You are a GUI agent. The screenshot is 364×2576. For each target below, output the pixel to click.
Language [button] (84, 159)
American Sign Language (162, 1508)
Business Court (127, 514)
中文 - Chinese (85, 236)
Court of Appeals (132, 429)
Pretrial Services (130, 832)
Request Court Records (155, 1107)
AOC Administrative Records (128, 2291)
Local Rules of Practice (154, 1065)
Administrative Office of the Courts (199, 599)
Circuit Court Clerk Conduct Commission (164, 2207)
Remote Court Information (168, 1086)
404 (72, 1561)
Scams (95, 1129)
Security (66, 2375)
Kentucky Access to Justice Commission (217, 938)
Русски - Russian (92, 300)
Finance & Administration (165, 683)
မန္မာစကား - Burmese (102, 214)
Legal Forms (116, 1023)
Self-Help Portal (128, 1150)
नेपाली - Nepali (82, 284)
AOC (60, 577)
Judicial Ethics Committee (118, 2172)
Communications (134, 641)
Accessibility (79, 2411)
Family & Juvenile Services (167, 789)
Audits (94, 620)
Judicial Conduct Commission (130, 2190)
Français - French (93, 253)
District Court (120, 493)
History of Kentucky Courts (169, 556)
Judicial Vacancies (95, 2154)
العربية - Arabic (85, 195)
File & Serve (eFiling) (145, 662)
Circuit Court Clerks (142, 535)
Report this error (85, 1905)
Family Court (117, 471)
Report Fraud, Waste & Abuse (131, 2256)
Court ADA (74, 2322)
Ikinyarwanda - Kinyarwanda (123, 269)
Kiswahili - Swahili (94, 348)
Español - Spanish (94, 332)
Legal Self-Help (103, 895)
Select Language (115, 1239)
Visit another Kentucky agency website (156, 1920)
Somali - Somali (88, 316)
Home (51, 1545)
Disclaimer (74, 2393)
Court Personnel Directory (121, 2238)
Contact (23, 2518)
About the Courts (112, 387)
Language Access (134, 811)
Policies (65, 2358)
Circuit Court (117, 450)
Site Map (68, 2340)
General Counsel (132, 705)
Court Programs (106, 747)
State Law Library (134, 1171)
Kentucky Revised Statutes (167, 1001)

- [What you have to do]: Return exactly the leading lines of the listing, stopping after the line in which "Judicial Ethics Committee (118, 2172)" occurs.

- [Reply]:
You are a GUI agent. The screenshot is 364×2576. For each target below, output the pixel to click.
Language [button] (84, 159)
American Sign Language (162, 1508)
Business Court (127, 514)
中文 - Chinese (85, 236)
Court of Appeals (132, 429)
Pretrial Services (130, 832)
Request Court Records (155, 1107)
AOC Administrative Records (128, 2291)
Local Rules of Practice (154, 1065)
Administrative Office of the Courts (199, 599)
Circuit Court Clerk Conduct Commission (164, 2207)
Remote Court Information (168, 1086)
404 (72, 1561)
Scams (95, 1129)
Security (66, 2375)
Kentucky Access to Justice Commission (217, 938)
Русски - Russian (92, 300)
Finance & Administration (165, 683)
မန္မာစကား - Burmese (102, 214)
Legal Forms (116, 1023)
Self-Help Portal (128, 1150)
नेपाली - Nepali (82, 284)
AOC (60, 577)
Judicial Ethics Committee (118, 2172)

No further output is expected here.